It's somewhat subtle because it's relying heavily on the exact ordering
of how pages are pulled from the free lists at the moment. Lets say for
example that someone was brave enough to tackle the problem of the giant
zone lock and split the zone into allocation arenas (like what glibc does
to split the lock). Depending on the exact ordering of how pages are
added and removed from the list would break your approach.
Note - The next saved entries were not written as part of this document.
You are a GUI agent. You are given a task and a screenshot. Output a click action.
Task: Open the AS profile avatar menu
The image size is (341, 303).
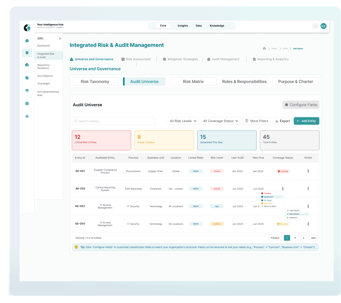click(x=323, y=26)
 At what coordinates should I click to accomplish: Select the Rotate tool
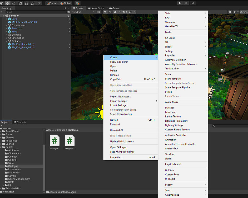click(x=14, y=3)
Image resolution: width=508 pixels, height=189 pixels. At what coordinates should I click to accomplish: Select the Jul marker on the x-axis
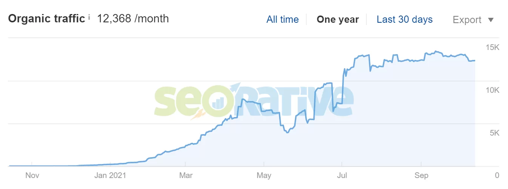pyautogui.click(x=342, y=175)
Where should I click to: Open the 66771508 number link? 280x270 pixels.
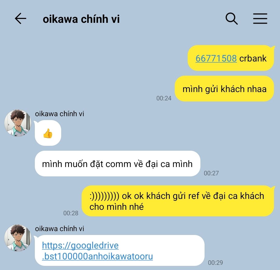(x=216, y=58)
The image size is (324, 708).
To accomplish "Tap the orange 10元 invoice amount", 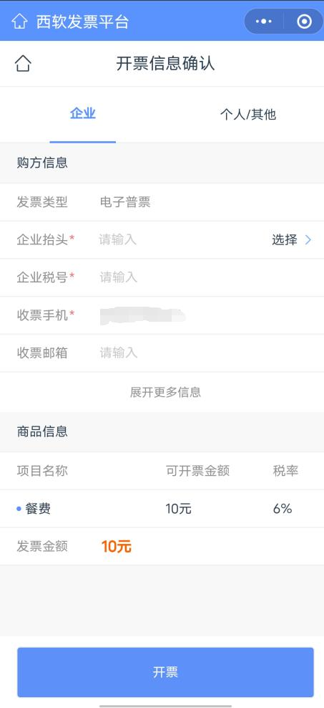I will pyautogui.click(x=117, y=547).
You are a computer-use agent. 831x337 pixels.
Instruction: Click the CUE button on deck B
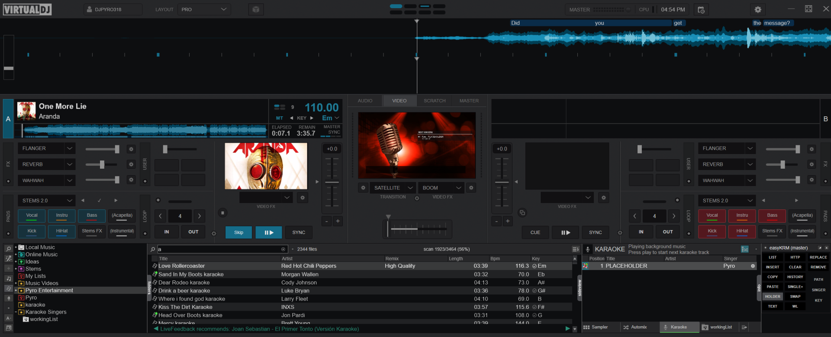[x=535, y=232]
I'm wary of
anything that relies on the ordering of freelists for correctness becauuse
it limits the ability to fix the zone lock (which has been overdue for
fixing for years now and getting worse as node sizes increase).
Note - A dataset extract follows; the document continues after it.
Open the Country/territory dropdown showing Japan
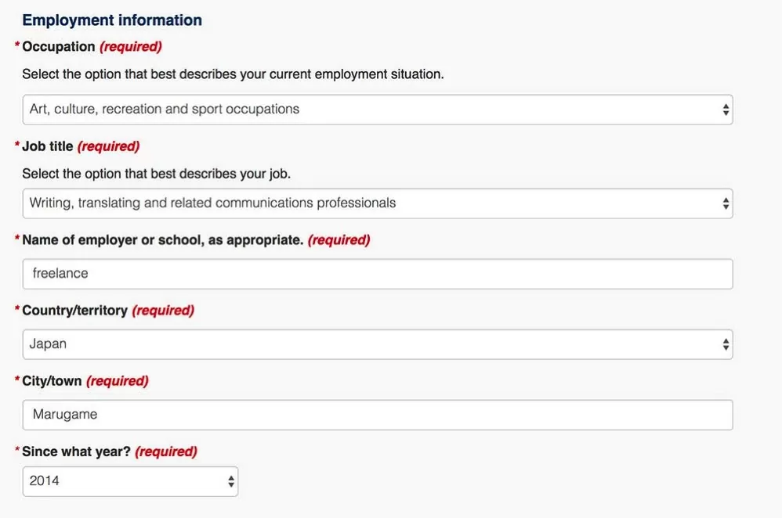 pos(378,344)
To be robust, you'd need to do something like early memory bring-up whereby
pages are directly allocated from one part of the DIMM (presumably the
start) and use that for the metadata -- potentially all the metadata that
would be necessary to plug/unplug the entire DIMM. This would effectively
be unmovable but if you want to guarantee that all the memory except the
metadata can be unplugged, you do not have much alteratives. Playing games
with the ordering of the freelists will simply end up as "sometimes works,
sometimes does not". 

In terms of forcing ranges to be UNMOVABLE or MOVABLE (either via zones
or by implementing "sticky" pageblocks which hits complex reclaim-related
problems), you start running into problems similar to lowmem starvation
where a page cache allocation fails because unmovable metadata cannot
be allocated.

I suggest you keep it simple -- statically allocate the potential
metadata needed in the future even though it limits the maximum amount
of memory that can be unplugged. The alternative is unpredictable
plug/unplug success rates.

-- 
Mel Gorman
SUSE Labs